### YOUR TASK
What is needed here is every record, retyped without any change.

### AVAILABLE DATA
════
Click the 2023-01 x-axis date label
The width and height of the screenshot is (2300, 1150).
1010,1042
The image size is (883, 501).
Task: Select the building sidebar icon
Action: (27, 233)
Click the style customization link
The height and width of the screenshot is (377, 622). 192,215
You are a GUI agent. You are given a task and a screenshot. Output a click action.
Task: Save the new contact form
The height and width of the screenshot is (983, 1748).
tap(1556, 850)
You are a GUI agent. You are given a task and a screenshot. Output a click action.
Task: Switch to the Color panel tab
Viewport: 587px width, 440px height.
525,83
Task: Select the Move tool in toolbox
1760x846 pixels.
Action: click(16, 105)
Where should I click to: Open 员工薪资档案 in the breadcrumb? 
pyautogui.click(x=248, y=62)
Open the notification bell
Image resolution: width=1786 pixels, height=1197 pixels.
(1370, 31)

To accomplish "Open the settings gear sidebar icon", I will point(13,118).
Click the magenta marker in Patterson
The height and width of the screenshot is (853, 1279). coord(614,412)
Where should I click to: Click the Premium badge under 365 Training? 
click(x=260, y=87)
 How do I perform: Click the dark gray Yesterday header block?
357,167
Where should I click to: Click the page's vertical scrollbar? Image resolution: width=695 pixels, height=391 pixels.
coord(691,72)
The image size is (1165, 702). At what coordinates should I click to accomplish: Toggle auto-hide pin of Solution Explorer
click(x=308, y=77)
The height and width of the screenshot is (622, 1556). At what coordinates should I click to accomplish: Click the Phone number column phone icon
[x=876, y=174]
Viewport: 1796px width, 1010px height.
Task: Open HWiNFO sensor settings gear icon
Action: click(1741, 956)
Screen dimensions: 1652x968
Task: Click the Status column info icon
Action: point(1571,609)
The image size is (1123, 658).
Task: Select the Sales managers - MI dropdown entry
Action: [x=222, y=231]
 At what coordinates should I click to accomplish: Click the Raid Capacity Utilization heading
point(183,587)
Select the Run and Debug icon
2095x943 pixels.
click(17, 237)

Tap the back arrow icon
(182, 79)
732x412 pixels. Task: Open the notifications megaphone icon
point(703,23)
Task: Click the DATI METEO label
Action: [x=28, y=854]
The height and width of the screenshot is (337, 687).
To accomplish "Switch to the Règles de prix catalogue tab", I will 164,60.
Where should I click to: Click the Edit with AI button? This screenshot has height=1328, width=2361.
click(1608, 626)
════
### SOLUTION TO THE PROBLEM
Click the 2023-01 x-axis date label
The width and height of the screenshot is (2300, 1150).
1010,1042
The image size is (883, 501).
Task: Select the building sidebar icon
Action: (27, 233)
Click the style customization link
The height and width of the screenshot is (377, 622). 192,215
You are a GUI agent. You are given a task and a screenshot. Output a click action.
Task: Save the new contact form
The height and width of the screenshot is (983, 1748).
tap(1556, 850)
You are a GUI agent. You are given a task and a screenshot. Output a click action.
Task: Switch to the Color panel tab
Viewport: 587px width, 440px height.
525,83
Task: Select the Move tool in toolbox
1760x846 pixels.
Action: click(16, 105)
Where should I click to: Open 员工薪资档案 in the breadcrumb? 
pyautogui.click(x=248, y=62)
Open the notification bell
Image resolution: width=1786 pixels, height=1197 pixels.
(1370, 31)

To accomplish "Open the settings gear sidebar icon", I will point(13,118).
Click the magenta marker in Patterson
The height and width of the screenshot is (853, 1279). coord(614,412)
Where should I click to: Click the Premium badge under 365 Training? 
click(x=260, y=87)
 How do I perform: Click the dark gray Yesterday header block?
357,167
Where should I click to: Click the page's vertical scrollbar? Image resolution: width=695 pixels, height=391 pixels.
coord(691,72)
The image size is (1165, 702). At what coordinates should I click to accomplish: Toggle auto-hide pin of Solution Explorer
click(x=308, y=77)
The height and width of the screenshot is (622, 1556). At what coordinates should I click to accomplish: Click the Phone number column phone icon
[x=876, y=174]
Viewport: 1796px width, 1010px height.
Task: Open HWiNFO sensor settings gear icon
Action: click(1741, 956)
Screen dimensions: 1652x968
Task: Click the Status column info icon
Action: point(1571,609)
The image size is (1123, 658).
Task: Select the Sales managers - MI dropdown entry
Action: [x=222, y=231]
 At what coordinates should I click to accomplish: Click the Raid Capacity Utilization heading
point(183,587)
Select the Run and Debug icon
2095x943 pixels.
click(17, 237)

Tap the back arrow icon
(182, 79)
732x412 pixels. Task: Open the notifications megaphone icon
point(703,23)
Task: Click the DATI METEO label
Action: [x=28, y=854]
The height and width of the screenshot is (337, 687).
To accomplish "Switch to the Règles de prix catalogue tab", I will 164,60.
Where should I click to: Click the Edit with AI button? This screenshot has height=1328, width=2361.
click(1608, 626)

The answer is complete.